With no other experienced catchers on the roster—Fick had caught 132 games over eight unspectacular big-league seasons—then-Nationals manager Frank Robinson was forced to start Fick, who promptly tore rib cartilage while nearly being picked off first in the 4th inning. With his team leading 6-1 in the 5th, Fick was forced to come to bat, even if he was physically unable to swing a bat, because no one else could play catcher.
Fick, who could still catch and (sort of) throw but not swing a bat, was forced to bunt with his team on the winning side of a burgeoning rout, which the unwritten rules of baseball emphatically say is punishable by beaning. The catcher’s meek attempt at a bunt went foul, and the next pitch by infuriated Giants starter Noah Lowry (unaware of Fick’s injury) painfully plunked him. Hey, Fick broke the rules. At least he never had to play for the Pirates.

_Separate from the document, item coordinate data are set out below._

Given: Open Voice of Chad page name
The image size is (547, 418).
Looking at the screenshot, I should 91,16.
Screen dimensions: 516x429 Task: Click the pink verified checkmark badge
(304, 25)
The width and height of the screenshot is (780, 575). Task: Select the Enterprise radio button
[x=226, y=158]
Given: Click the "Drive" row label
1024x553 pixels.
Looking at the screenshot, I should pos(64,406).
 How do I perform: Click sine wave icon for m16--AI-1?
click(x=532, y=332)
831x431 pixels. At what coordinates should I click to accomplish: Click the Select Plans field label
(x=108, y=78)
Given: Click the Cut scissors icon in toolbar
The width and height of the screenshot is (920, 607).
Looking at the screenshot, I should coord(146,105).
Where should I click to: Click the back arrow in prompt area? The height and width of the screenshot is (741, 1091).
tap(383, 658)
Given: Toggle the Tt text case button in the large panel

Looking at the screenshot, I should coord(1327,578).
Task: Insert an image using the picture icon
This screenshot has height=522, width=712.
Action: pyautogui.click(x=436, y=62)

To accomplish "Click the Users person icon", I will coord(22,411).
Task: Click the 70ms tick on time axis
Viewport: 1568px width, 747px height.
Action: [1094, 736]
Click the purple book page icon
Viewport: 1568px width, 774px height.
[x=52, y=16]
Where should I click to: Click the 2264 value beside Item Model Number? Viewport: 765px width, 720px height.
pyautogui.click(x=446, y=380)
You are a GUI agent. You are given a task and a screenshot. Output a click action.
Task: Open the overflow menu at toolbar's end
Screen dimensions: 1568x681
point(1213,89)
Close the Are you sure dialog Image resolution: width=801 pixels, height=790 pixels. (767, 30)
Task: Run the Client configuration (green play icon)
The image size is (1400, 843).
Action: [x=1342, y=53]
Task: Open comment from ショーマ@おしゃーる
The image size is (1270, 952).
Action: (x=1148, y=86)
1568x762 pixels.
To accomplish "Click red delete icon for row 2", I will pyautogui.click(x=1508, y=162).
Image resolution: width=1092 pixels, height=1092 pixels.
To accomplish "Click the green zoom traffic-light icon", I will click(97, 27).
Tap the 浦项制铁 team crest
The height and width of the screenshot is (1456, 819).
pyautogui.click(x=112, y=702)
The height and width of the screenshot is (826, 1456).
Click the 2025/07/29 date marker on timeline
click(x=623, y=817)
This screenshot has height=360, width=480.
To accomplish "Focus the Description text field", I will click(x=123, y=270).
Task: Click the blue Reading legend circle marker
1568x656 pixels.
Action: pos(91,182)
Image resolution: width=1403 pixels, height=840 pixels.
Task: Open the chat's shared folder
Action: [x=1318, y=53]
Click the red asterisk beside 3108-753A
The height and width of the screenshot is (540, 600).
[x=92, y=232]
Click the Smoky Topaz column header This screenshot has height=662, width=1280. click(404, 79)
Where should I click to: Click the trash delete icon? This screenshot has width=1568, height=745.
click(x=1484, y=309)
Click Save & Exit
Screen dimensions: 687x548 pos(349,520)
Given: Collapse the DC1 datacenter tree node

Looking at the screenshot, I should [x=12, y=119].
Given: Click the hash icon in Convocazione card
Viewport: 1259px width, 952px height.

Alas, for the crime of not adhering to the hallowed, century-old internal codes of baseball, one could go easy on a fairly new-school player like the aforementioned Helton—who has spent his entire career with a franchise that wasn’t founded until well after rules like not showboating after smacking a home run started to vanish faster than Barry Bonds could pompously twirl in the batter’s box. But there’s something special about solidarity, respect and humility in sports that’s going, going and almost gone.
As Turbow and Duca write in The Baseball Codes, “it’s a self-perpetuation of the Code that invariably lights up someone in every clubhouse when he sees how powerful it can be.” Or sends a 90-mph fastball screaming toward a debilitated catcher.